[EXTRACTED TEXT Boundary: Start]

TestingModule compiles a real module through the DI pipeline but lets you replace specific providers with mocks. This sits between a unit test (no framework) and a full e2e test (real providers).

Use it when you want to test a command's behavior through the full interaction pipeline, but you need to control what a service returns.

Usage

import { NodecordClient, TestingModule } from '@nodecord/core';
import { TestingDjsAdapter, createMockChatInputInteraction } from '@nodecord/djs-adapter/testing';
import { AdminModule } from './admin.module';
import { AdminService } from './admin.service';

describe('AdminModule', () => {
const adminServiceMock = {
getStatus: () => 'mocked status',
};
const adapter = new TestingDjsAdapter();

beforeAll(() => {
const testingModule = TestingModule.create(AdminModule)
.overrideProvider(AdminService, adminServiceMock)
.build();

NodecordClient.create({
module: testingModule,
adapter,
options: { logger: false },
});
});

it('uses the mocked AdminService', async () => {
const interaction = createMockChatInputInteraction({ commandName: 'admin' });
await adapter.simulateInteraction(interaction);

expect(interaction.deferReply).toHaveBeenCalledOnce();
expect(interaction.editReply).toHaveBeenCalledWith({ content: 'Bot status: mocked status' });
});
});

How it works

  1. TestingModule.create(Module) - wraps the target module
  2. .overrideProvider(ServiceClass, mockObject) - replaces the provider in the container before compilation
  3. .build() - returns the compiled module
  4. Pass it as module to NodecordClient.create() alongside a TestingDjsAdapter

If you only need to test a service's logic, instantiate it directly. Use TestingModule when you care about the full handler execution like interceptors, param decorators, and the adapter response.

[EXTRACTED TEXT Boundary: End]

Render this sentence from the TestingModule documentation in Spanish: "Use it when you want to test a command's behavior through the full interaction pipeline, but you need to control what a service returns."

[SUPPLIED RECORDS Boundary: Start]

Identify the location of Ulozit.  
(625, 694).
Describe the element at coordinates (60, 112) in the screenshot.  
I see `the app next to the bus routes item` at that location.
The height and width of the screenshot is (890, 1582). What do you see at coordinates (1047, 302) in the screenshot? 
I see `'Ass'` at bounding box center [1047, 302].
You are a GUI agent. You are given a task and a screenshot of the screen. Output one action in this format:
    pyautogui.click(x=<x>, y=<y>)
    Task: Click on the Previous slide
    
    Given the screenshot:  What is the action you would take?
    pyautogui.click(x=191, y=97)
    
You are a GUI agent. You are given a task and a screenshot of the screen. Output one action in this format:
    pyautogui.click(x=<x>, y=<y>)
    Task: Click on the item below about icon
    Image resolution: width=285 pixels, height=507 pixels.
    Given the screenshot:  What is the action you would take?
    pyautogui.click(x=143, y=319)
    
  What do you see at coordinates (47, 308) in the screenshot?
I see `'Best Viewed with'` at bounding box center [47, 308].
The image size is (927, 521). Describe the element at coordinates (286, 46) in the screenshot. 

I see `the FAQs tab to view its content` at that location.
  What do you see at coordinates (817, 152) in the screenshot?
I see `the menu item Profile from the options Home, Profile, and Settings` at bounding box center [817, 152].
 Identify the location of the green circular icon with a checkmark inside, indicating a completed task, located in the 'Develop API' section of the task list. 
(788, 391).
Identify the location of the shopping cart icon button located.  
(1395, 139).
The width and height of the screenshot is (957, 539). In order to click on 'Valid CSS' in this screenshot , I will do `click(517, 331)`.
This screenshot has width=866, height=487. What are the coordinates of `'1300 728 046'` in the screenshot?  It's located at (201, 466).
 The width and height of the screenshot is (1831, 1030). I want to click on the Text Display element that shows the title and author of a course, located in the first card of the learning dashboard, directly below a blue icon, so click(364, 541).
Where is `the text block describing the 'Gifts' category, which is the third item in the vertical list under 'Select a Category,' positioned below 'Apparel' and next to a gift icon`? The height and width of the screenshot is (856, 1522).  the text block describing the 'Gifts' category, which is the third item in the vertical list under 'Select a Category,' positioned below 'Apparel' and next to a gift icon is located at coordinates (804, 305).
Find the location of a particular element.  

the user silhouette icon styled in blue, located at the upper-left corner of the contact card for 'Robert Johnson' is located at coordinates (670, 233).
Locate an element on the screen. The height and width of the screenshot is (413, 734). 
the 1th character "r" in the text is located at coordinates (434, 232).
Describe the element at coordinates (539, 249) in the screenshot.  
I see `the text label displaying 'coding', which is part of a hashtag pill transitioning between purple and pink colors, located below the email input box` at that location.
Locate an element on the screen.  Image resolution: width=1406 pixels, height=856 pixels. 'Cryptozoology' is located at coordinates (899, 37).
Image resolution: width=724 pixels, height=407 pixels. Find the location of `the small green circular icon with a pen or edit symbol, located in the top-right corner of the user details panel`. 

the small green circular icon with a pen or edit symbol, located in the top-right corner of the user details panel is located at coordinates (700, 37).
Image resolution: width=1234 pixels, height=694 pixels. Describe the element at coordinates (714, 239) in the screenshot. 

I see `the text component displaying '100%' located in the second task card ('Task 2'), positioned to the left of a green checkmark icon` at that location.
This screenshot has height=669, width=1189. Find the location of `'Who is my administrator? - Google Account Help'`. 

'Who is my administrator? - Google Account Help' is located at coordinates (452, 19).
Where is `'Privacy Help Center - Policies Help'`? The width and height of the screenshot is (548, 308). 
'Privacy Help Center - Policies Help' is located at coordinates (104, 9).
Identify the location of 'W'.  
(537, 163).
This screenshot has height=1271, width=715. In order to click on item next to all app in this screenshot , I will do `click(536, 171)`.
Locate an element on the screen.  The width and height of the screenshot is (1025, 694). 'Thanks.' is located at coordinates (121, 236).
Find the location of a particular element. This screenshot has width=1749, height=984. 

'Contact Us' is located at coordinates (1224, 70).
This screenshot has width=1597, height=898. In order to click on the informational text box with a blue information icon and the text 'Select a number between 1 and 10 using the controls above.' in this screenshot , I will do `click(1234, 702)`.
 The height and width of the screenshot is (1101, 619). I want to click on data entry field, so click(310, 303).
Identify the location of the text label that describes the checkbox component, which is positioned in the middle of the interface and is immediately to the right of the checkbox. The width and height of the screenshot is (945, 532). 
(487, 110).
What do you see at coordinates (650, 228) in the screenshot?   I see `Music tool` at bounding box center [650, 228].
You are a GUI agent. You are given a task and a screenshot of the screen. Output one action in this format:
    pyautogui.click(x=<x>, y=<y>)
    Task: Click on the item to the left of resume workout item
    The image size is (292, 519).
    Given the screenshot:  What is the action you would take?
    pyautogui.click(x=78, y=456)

[SUPPLIED RECORDS Boundary: End]

= RESULT OF THIS TASK =
Úsalo cuando quieras probar el comportamiento de un comando a través de todo el pipeline de interacción, pero necesites controlar lo que devuelve un servicio.